Study shows how the zebrafish gets his stripe

September 25, 2007

Scientists have discovered how the zebrafish (Danio rerio) develops one of its four stripes. Their findings add to the growing list of tasks carried out by an important molecule that is involved in the arrangement of everything from nerve cells to reproductive cells in the developing embryo.

The research focused on a particular zebrafish mutant known as choker, which is distinctive because one of the four stripes running down its side is missing, and it has a dark collar around its neck instead.

Dark spots and stripes in fish, amphibians and reptiles are usually caused by a type of cell, known as a melanophore, which contains high quantities of the pigment melanin.

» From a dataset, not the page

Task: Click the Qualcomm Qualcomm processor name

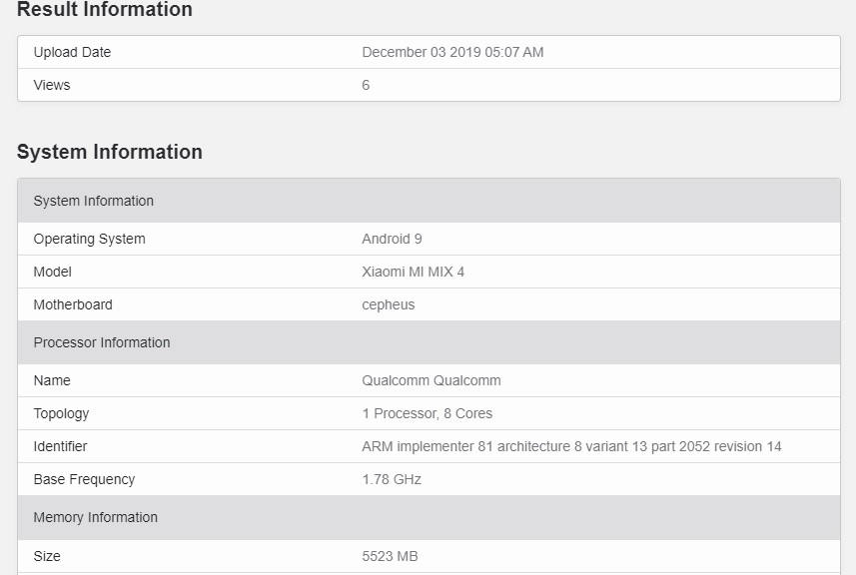Action: coord(431,380)
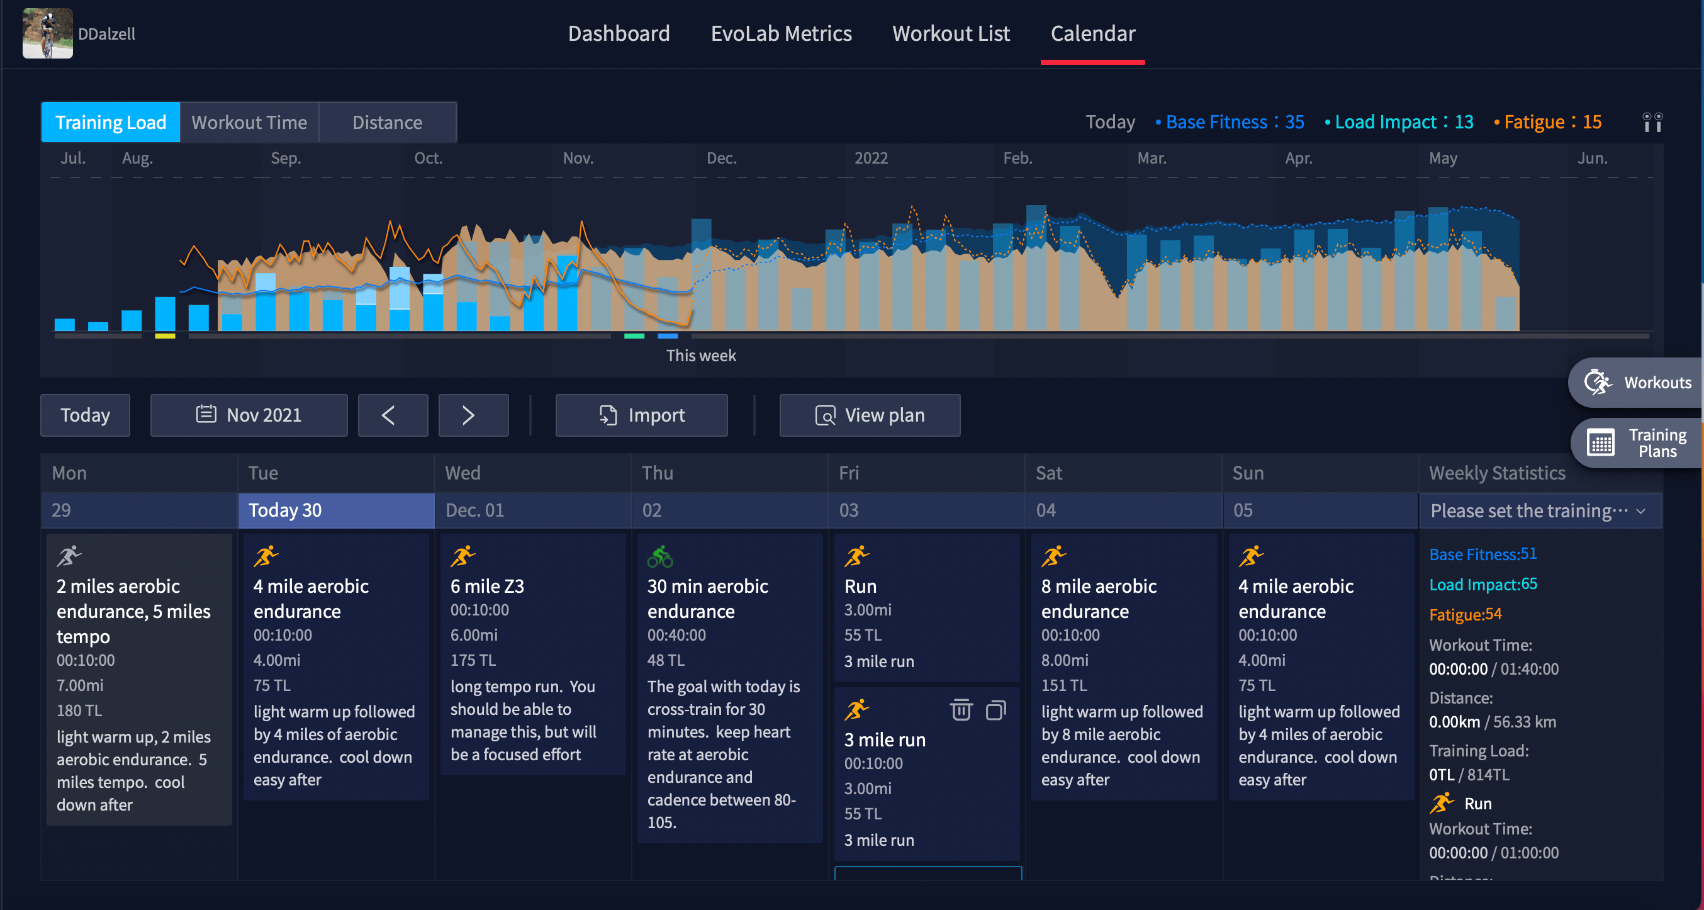The height and width of the screenshot is (910, 1704).
Task: Switch to the Workout List page
Action: click(x=951, y=33)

Using time-lapse photography, the team put together movies showing how the melanophores migrate in developing embryos of both the wild-type (naturally occurring) zebrafish and the choker mutant.

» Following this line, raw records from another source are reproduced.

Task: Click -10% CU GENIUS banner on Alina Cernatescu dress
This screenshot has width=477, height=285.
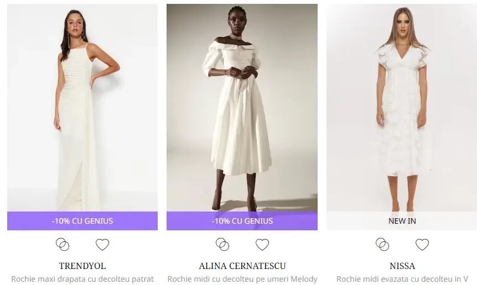Action: pos(242,221)
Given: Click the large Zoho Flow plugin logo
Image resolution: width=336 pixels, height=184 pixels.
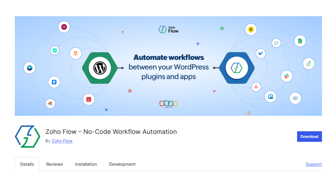Looking at the screenshot, I should (x=28, y=137).
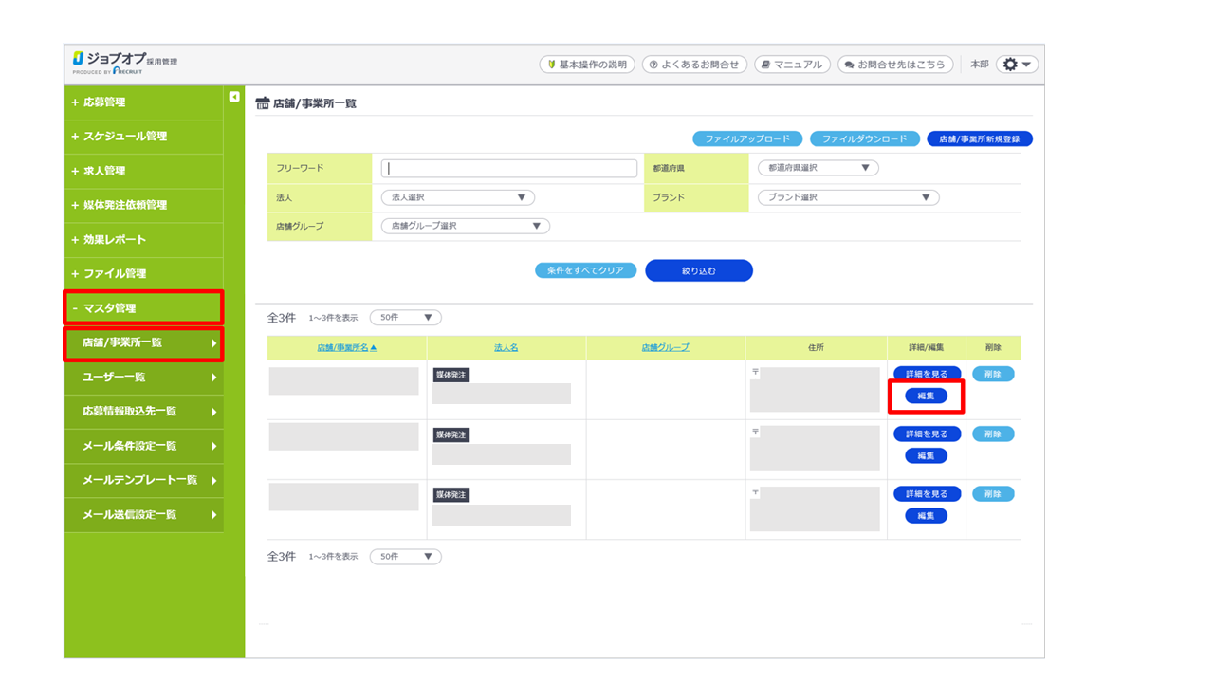The image size is (1214, 683).
Task: Open お問合せ先はこちら contact info
Action: click(x=895, y=65)
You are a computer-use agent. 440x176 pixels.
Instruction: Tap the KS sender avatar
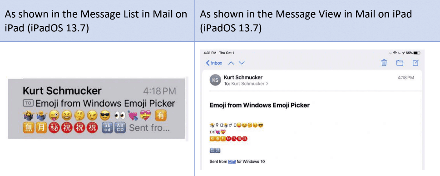point(215,80)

At first, cells migrate through the neck region in both wild-type and choker mutant fish to generate two stripes. Then, whilst cell migration ceases in the neck region of the wild-type embryo, melanophores in the choker mutant exit from the two stripes and busily cluster around the collar region of the developing fish.

“It is as though someone has put up ‘keep off the grass’ signs in the wild-type zebrafish to keep the melanophores in separate paths (stripes),” said Dr Robert Kelsh from the University of Bath who led the study which was published in the journal Development.

“The melanophores stay on the footpath of the developing stripe in a very orderly fashion, but in choker it’s as though these signs have been knocked down, and the pigment cells run all over the grass between the footpaths.”

The breakthrough in understanding how this happens came with the discovery that a molecule, known as Sdf, appears to have some role in encouraging melanophore cell migration.

Sdf is a known cell migration guidance molecule, with roles including regulating the migration of neurones in the fish’s central nervous system and germ (reproductive) cells.

When researchers looked where the molecule was found, they could see that it appeared to line up in the same pattern as a third stripe in the wild-type zebrafish, and around the collar in choker mutants.

“The correlation of Sdf expression and melanophore pattern in wild-type and choker mutants embryos was so striking, it immediately suggested that Sdf plays a key role in dictating the pattern of at least this one stripe in zebrafish,” said Dr Kelsh.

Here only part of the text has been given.